Внимательный наблюдатель мог бы заметить две фигуры в плащах, сошедшие с поезда в Санта-Марта-дель-Кампо, деревне милях в пятидесяти от города. Неизвестные отправились прямиком в «Голубой Бофор», самую большую деревенскую таверну, и перемолвились парой слов с хозяином. Один из них, высокий, красивый, с накладной бородой, показал ему что-то. Хозяин вытаращил глаза и спросил с хитрецой:
– А мне-то чаво? – Он учился на курсах деревенских трактирщиков в северной Англии, что сказывалось на его речи.
– Нам нужен Антонио Фериа, – сказал бородач.
– Так он занят, вечеринку обслуживает на горке – знаете небось?
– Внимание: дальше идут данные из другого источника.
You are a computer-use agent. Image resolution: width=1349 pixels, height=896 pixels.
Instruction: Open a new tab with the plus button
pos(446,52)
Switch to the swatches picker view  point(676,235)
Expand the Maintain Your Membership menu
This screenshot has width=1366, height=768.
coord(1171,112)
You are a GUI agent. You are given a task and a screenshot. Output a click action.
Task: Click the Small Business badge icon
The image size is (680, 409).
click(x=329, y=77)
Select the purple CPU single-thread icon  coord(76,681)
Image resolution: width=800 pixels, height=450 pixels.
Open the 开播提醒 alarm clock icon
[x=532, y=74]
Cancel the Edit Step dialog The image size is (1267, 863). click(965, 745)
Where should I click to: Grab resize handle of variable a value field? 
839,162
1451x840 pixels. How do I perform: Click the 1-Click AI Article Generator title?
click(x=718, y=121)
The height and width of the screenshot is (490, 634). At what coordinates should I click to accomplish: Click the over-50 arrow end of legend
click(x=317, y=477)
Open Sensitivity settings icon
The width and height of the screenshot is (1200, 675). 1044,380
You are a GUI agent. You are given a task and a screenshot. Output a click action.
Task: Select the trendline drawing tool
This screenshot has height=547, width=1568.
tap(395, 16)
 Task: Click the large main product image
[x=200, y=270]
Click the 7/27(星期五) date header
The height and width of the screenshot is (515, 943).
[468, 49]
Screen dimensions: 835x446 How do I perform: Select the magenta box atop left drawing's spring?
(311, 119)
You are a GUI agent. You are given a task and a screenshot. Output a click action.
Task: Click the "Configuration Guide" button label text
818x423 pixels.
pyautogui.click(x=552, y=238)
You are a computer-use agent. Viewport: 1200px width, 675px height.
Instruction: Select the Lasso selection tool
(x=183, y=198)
– Знаю. – В руке незнакомца возникла хрустящая ассигнация. – Вот и позови его сюда, друг любезный.
Хозяин принял купюру, низко поклонился и пошел к телефону.
43
Юный Джанго Фериа, придя из школы, обнаружил в материнской гостиной двух незнакомцев. Один высокий, красивый, с накладной бородой, другой еще выше, брюнетистый и весь в черном, в мягких коротких сапожках. Его светлые северные глаза, глядящие с ледяной беспощадностью, поразили Джанго, и он спросил:
– Это кто?
– Помолчи, – сказал отец, надевший, как сразу заметил сын, чистую рубаху с бахромой, приберегаемую обычно для поминок и больших праздников. Джанго смекнул, что незнакомец, должно быть, важная шишка, но вдумываться в это не стал – в сельской школе его учили не думать, если тебя об этом не просят. Тут как раз вошла его старшая сестра Миранда и встала в дверях, как живая картинка, потряхивая своей буйной гривой, – для крестьянки высокая, для аристократки не очень. Сквозь тонкую сорочку просвечивали маленькие острые груди; ноги, скрытые длинной тяжелой юбкой, оставляли куда больше простора воображению.
– Ты что натворил, отец? Кто эти люди? – В ее голосе звучала тревога, но глаза давали понять, что она не станет противиться, если ее отдадут одному из этих мужчин, а то и обоим – только не одновременно, что нет, то нет.